For $\beta > 1$ a real algebraic integer ({\it the base}), the finite alphabets $\mathcal{A} \subset \mathbb{Z}$ which realize the identity $\mathbb{Q}(\beta) = {\rm Per}_{\mathcal{A}}(\beta)$, where ${\rm Per}_{\mathcal{A}}(\beta)$ is the set of complex numbers which are $(\beta, \mathcal{A})$-eventually periodic representations, are investigated. Comparing with the greedy algorithm, minimal and natural alphabets are defined. The natural alphabets are shown to be correlated to the asymptotics of the Pierce numbers of the base $\beta$ and Lehmer's problem. The notion of rewriting trail is introduced to construct intermediate alphabets associated with small polynomial values of the base. Consequences on the representations of neighbourhoods of the origin in $\mathbb{Q}(\beta)$, generalizing Schmidt's theorem related to Pisot numbers, are investigated. Applications to Galois conjugation are given for convergent sequences of bases $\gamma_s := \gamma_{n, m_1 , \ldots , m_s}$ such that $\gamma_{s}^{-1}$ is the unique root in $(0,1)$ of an almost Newman polynomial of the type $-1+x+x^n +x^{m_1}+\ldots+ x^{m_s}$, $n \geq 3$, $s \geq 1$, $m_1 - n \geq n-1$, $m_{q+1}-m_q \geq n-1$ for all $q \geq 1$. For $\beta > 1$ a reciprocal algebraic integer close to one, the poles of modulus $< 1$ of the dynamical zeta function of the $\beta$-shift $\zeta_{\beta}(z)$ are shown, under some assumptions, to be zeroes of the minimal polynomial of $\beta$.

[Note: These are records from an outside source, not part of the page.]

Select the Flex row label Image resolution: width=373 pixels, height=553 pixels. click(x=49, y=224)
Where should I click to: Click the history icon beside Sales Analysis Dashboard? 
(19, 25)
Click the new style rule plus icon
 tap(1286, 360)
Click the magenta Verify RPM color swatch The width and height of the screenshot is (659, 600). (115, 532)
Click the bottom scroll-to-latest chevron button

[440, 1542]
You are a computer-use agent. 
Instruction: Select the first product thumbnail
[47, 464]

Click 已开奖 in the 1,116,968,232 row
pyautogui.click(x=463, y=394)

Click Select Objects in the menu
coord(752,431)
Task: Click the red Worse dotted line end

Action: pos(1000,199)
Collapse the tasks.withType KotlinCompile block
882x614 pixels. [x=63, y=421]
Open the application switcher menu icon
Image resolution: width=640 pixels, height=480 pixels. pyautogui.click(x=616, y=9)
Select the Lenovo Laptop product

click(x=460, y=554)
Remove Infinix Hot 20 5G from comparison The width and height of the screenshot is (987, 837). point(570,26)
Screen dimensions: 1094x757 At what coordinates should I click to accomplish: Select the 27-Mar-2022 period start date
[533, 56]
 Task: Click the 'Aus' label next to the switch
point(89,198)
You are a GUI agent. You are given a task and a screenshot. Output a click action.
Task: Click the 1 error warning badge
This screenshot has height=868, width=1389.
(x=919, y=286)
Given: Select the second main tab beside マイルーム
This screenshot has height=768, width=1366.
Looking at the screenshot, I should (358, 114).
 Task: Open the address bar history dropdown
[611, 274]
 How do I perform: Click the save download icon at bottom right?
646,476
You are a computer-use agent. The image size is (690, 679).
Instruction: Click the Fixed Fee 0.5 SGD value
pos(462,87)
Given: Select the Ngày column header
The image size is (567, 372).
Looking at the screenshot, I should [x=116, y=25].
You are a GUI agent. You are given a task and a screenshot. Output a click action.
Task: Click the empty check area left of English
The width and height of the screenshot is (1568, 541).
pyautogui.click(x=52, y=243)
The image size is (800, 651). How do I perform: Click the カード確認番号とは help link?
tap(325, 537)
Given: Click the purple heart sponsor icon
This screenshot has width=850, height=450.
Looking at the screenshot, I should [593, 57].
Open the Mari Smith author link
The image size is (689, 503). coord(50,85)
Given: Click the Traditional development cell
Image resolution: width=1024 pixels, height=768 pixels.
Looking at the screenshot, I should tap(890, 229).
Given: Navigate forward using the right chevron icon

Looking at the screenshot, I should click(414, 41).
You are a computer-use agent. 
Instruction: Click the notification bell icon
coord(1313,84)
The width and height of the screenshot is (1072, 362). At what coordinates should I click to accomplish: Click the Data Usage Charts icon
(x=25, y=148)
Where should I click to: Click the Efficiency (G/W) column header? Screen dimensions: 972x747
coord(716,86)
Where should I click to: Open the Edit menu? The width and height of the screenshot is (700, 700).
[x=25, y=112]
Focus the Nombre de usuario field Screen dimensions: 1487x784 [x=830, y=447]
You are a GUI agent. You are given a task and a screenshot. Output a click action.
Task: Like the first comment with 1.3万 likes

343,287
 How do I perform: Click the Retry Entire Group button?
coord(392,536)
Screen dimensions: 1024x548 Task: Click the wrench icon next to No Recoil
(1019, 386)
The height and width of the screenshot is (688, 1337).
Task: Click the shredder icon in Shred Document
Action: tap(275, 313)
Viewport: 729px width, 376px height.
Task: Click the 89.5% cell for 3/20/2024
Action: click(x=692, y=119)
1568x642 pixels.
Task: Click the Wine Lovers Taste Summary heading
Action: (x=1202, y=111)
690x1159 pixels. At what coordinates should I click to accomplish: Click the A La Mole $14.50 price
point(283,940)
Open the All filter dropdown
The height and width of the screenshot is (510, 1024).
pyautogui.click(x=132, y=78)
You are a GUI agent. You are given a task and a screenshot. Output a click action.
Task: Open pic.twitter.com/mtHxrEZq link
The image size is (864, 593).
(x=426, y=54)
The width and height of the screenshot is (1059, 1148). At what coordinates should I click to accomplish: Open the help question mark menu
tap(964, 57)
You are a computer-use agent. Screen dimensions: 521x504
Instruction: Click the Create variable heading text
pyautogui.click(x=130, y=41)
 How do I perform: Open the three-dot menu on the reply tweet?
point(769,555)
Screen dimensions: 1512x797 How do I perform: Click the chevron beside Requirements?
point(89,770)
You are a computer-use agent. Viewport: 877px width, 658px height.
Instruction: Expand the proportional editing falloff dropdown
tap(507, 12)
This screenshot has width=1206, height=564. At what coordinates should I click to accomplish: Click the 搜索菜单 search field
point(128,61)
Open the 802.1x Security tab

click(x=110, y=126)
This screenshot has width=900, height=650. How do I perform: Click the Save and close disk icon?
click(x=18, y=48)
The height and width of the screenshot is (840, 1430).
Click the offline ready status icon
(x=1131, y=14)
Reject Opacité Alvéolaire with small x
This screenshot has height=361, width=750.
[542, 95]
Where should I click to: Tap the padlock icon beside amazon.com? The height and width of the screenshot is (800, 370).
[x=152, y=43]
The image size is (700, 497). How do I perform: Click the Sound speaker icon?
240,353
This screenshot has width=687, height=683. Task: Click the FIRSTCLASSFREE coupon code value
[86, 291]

翻译：对于 $\ beta > 1美元 一个真正的正方位整值( 基数 ), 调查固定的字母 $\ mathcal{A}\ subset\ mathb} 美元, 使身份 $\ mathb{A\\ (\ beta) = perm Per\ mathcal{A\\ (\ beta) 美元, $\ 美元 美元, 美元, 美元, 美元, 美元, 美元, 美元, 美元, 美元, 美元, 美元, 美元, 固定的字母, 与贪婪的算法相匹配。 3qeta 美元 和 Lehmer 问题。 开始重写线索的概念是构建与基础小多元值相联的中间字母 。 以 $\ = * 美元, 美元为源子的表示 美元, 美元, 美元, 美元 美元, 普通的 Schemiax 序列 和 数字有关 。